Binnenbrücker: Die jungen Unternehmen unterschätzen sehr häufig die Struktur. Sie wachsen schnell und wild, aber wenn die Entwicklung dann einmal eine Delle nimmt, sind sie nicht vorbereitet. Dann müssen überall Strukturen wieder eingezogen werden. Das Wachstum des Unternehmens und das des Teams müssen immer im Einklang zueinander stehen. Das bedeutet übrigens auch, sich rechtzeitig Verstärkung an Bord zu holen. Hier agieren wie als Sparringspartner und helfen den Unternehmen, sich von Beginn an auf das Wachstum vorzubereiten.

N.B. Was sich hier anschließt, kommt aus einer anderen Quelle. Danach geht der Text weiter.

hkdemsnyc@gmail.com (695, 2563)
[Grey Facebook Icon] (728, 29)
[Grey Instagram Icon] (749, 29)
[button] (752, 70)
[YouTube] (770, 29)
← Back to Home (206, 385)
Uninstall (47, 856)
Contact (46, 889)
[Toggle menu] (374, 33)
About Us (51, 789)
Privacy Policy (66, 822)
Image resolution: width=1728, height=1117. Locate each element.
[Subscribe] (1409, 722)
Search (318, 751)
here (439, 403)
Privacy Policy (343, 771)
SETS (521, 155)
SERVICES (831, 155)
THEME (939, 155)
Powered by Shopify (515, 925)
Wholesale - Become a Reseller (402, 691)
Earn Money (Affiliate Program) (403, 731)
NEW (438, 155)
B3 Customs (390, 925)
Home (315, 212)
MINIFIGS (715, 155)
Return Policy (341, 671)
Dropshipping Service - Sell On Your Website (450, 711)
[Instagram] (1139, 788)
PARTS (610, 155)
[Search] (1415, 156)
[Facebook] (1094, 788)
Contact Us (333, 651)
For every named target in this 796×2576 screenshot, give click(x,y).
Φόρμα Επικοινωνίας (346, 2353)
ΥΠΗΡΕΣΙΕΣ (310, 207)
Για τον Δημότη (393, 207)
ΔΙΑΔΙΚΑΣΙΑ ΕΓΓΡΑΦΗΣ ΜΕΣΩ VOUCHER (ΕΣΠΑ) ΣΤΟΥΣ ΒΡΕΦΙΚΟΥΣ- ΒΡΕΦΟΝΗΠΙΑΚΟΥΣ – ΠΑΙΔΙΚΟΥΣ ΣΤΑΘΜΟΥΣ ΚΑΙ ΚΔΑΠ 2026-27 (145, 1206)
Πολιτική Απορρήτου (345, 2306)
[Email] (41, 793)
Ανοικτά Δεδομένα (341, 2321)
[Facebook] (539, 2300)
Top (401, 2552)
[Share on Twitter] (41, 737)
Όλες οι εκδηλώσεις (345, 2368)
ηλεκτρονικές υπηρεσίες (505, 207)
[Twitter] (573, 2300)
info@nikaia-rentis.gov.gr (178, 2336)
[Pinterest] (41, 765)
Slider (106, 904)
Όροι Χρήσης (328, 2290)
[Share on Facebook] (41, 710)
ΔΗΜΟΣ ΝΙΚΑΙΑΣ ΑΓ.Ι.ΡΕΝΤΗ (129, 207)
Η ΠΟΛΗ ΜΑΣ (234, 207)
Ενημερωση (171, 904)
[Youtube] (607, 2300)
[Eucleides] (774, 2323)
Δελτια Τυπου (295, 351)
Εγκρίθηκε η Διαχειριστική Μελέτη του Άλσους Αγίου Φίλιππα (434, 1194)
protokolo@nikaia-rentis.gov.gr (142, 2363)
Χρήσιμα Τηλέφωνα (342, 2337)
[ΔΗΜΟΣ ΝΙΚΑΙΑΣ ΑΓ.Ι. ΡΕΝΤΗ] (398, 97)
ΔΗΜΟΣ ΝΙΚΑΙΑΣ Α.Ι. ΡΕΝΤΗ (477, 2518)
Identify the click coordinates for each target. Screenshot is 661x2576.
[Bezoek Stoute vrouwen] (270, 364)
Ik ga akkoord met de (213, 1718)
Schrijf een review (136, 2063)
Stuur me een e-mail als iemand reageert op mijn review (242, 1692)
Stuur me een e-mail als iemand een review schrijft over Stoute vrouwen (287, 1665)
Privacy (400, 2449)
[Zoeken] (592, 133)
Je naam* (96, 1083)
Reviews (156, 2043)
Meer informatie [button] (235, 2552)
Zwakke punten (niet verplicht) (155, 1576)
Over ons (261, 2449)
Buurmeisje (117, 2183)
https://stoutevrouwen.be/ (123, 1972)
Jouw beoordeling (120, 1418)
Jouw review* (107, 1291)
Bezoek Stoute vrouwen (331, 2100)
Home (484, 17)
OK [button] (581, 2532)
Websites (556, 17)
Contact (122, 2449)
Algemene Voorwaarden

Deißner: Eine weitere Herausforderung für Start-ups liegt darin, sich rechtzeitig und vorausschauend um die weitere Unternehmensfinanzierung zu kümmern. Kapitalstarke Investoren an Bord können schwierige Phasen auch einmal überbrücken. Oft werden die Schwierigkeiten beim Einwerben von frischem Kapital aber unterschätzt, denn außer für die absoluten Highflyer ist es für junge Technologieunternehmen bei der momentanen Marktlage nicht einfach Kapital einzuwerben. Wichtig ist es daher für die Verantwortlichen, sich frühzeitig mit dem Thema auseinanderzusetzen, um Verzögerungen bei der Finanzierung und damit der Entwicklung des Unternehmens insgesamt zu vermeiden.

VC Magazin: Wie groß ist bei Ihnen der Spielraum für eine solche Überbrückungsphase?

Binnenbrücker: Das hängt natürlich auch von der Höhe des Betrags ab, der benötigt wird, und von der Performance des Unternehmens. Bislang konnten wir das immer recht gut darstellen.
Deißner: Die KfW investiert ja Kapital aus dem ERP-Startfonds, deswegen können wir sehr weit vorne in der Unternehmensentwicklung in frühen Phasen ansetzen. Wir wissen aber auch, dass es in der weiteren Entwicklung immer wieder Phasen gibt, in denen nicht alles nach Plan abläuft, und es folgt auch nicht immer die eine Finanzierungsrunde nahtlos auf die andere. Hier beweisen wir, dass wir ein verlässlicher Partner sind, und bringen die nötigen finanziellen Mittel mit, um auch in diesen Phasen zu unseren Portfoliounternehmen zu stehen.